■ Supplied data ■
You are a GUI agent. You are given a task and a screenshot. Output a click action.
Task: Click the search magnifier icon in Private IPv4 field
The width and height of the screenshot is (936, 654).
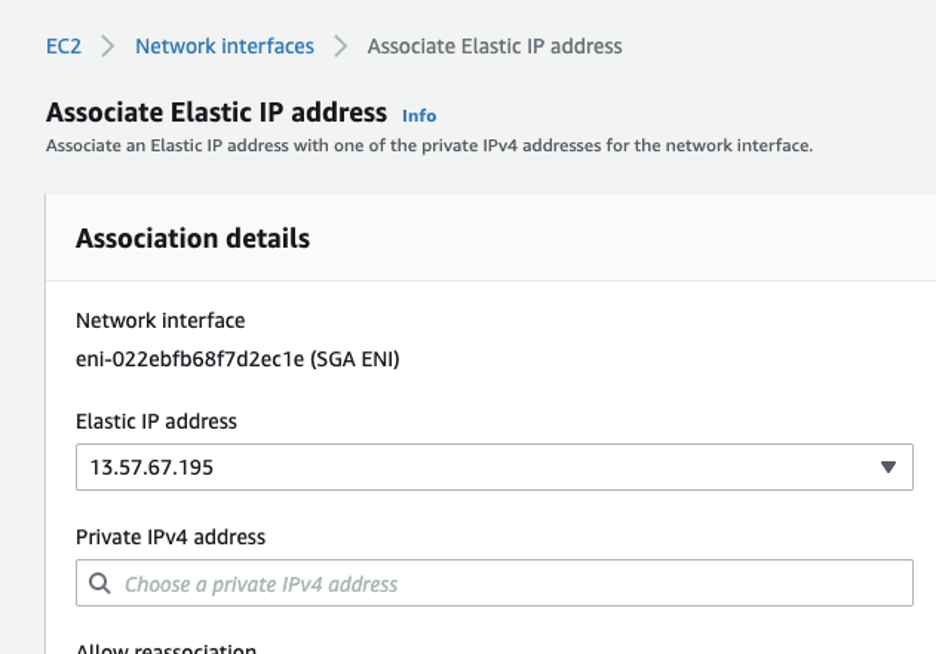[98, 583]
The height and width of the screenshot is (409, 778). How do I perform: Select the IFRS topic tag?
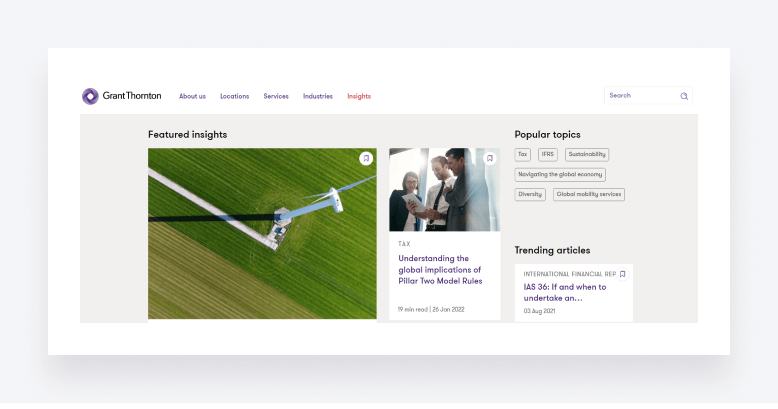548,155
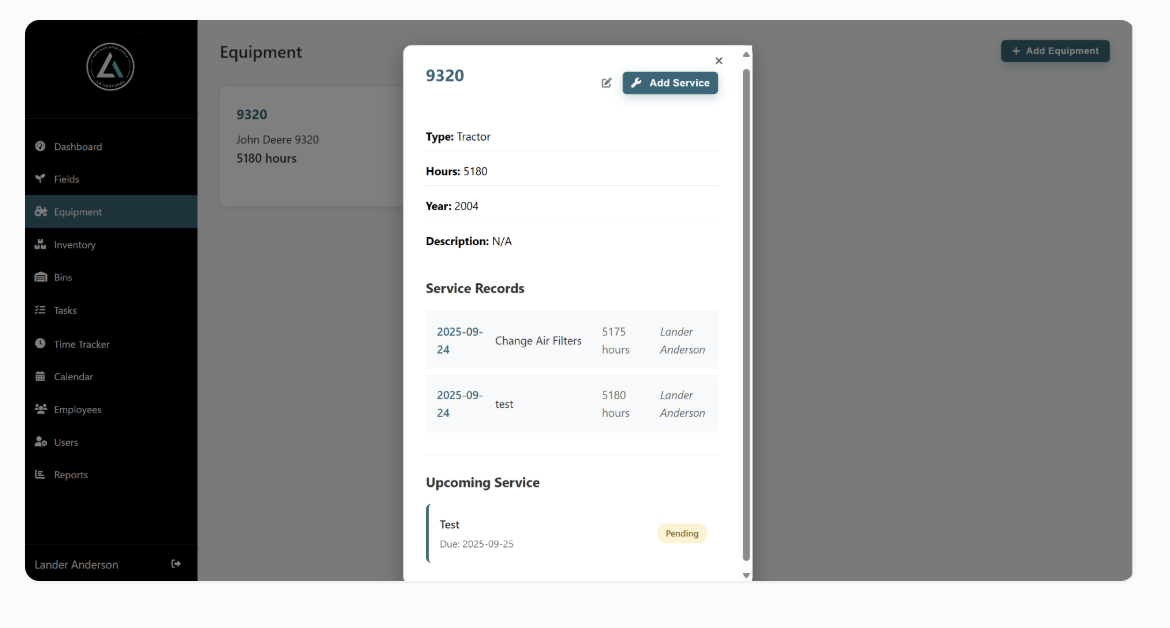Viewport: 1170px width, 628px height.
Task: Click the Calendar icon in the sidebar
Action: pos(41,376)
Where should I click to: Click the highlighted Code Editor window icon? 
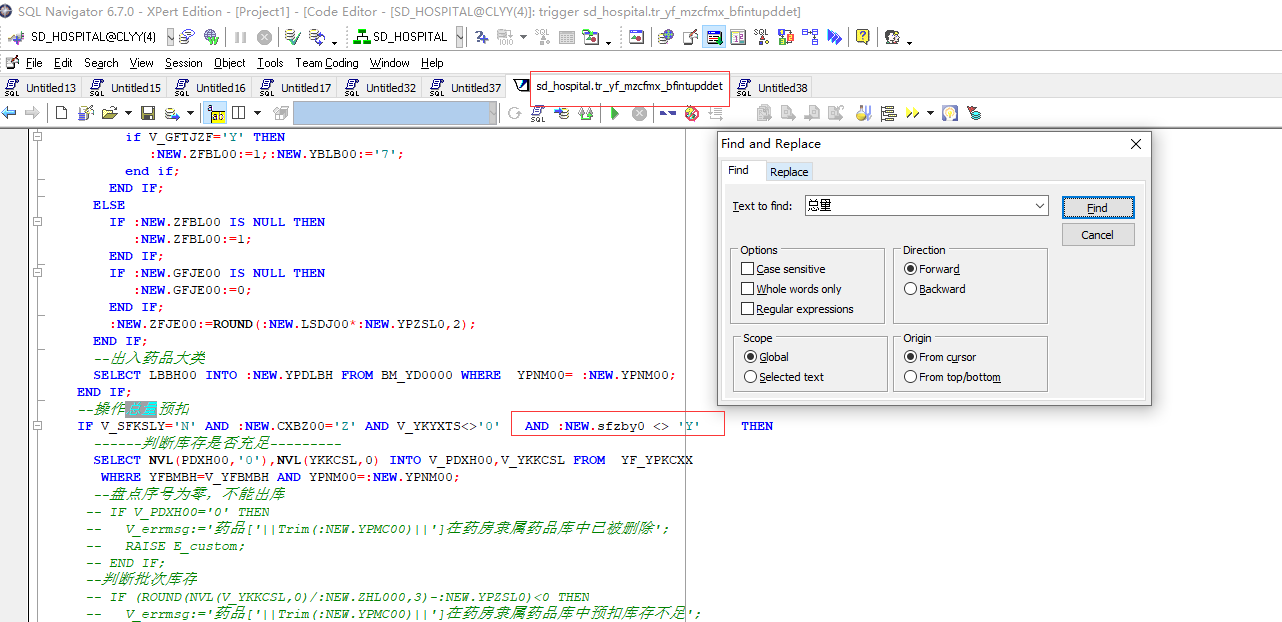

■ Work to complete ■
Without including any pictures, output all the entries above exactly.

■ Written reply ■
You are a GUI agent. You are given a task and a screenshot. Output a click action.
Task: Click the search magnifier icon in Private IPv4 field
The width and height of the screenshot is (936, 654).
[98, 583]
The height and width of the screenshot is (409, 778). How do I perform: Select the IFRS topic tag?
548,155
Viewport: 1170px width, 628px height.
Task: Click the Calendar icon in the sidebar
Action: pos(41,376)
Where should I click to: Click the highlighted Code Editor window icon? 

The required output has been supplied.